Miller's group deliberately avoids getting into the political debate, although he acknowledges many members have military training. And scattered around the compound are multiple copies of his 2011 novel Rohan Nation, a Libertarian-focused tale of survivalists written as a call to break "nation's addiction to socialist entitlements and return to Constitutional, strictly limited government, focused on security."
Miller said your politics don't matter in a cataclysm ‒ only your willingness to work with the small number of survivors in the compound to get through the first worst months of a crisis so you can launch a new business to take advantage of vacant real estate and free-market needs.
“I want middle-class Americans to survive and we make it affordable to do that," Miller said. “I think eventually things will recover ‒ and I want to be alive for that.”
Garrett, the author and academic, spent three years visiting eight counties and interviewing hundreds of preppers for his 2020 book "Bunker," which explores the philosophies driving the prepper movement. He said Miller's Fortitude Ranch reflects a typical Libertarian-focused prepper mindset, in which the government is inherently incompetent and that everyone is more or less on their own.
But he said some liberals, especially younger ones, were shocked into action by the pandemic and the federal government's response to the George Floyd protests ‒ they'd never personally experienced such government failure or hostility before, and suddenly feel vulnerable. He said the upcoming presidential election is only sharpening those concerns on both sides of the nation's divide.
"We do have this authoritarian streak running through the right and prepping plays into that. They are prepared for violence, no question," he said. "But you're also seeing an increase in militancy on the left. I'm seeing a lot of liberal preppers buying guns, saying that they waited too long. It's an unfortunate arms race that I do think we're going to see escalating as we head into the election, particularly if it's Trump vs.
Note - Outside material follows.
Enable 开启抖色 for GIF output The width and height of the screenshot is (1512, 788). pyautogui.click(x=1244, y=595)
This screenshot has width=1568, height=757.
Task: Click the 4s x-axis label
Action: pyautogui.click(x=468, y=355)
Biden."
Garrett said many of the younger preppers, while worried about a fascist federal government under a second Trump administration, are also concerned about the growing impact of climate change. He said there's a shift back toward being prepared for disasters in a way people routinely were 100 years ago, especially in rural areas.
"You're seeing a lot of people who are not worried about the apocalypse but if the power goes out for three days," he said. "You're seeing more prepping but less extreme prepping."
Back in North Carolina, Wagoner would consider herself among those who take responsible, reasonable steps to prepare. She and her husband got rid of some of their books and camping gear to make room for their food stockpile. And they eschew having guns, even though they'd be prepared to use them in self defense, she said. For Wagoner, being prepared comes with an explicit addendum: so she can help others.
On her YouTube channel, Wagoner said she tries to help people understand that being prepared doesn't need to be expensive, and that gradually building up a stockpile of non-perishable foods like pasta and rice is an easy way to be self-sufficient in a crisis.
She explicitly rejects the philosophy of what Garrett calls "dread merchants" ‒ people capitalizing on fear to sell pre-made packs of freeze-dried meals, "bugout bags," battery banks or guns ‒ and encourages her audience to think about how prepping will help their community.
"When I talk about preparedness, I start with 'what's most likely'?" she said. "You have to ask, what are you prepping for? Are you prepping to survive for a Max Mad world? Because if that's what prepare for, that's what you'll ultimately create. And I'm prepping for community survival. My perspective is that we are better together."
She added: "Jesus would slap the s--- out of anyone who had food and refused to help their neighbors who were hungry."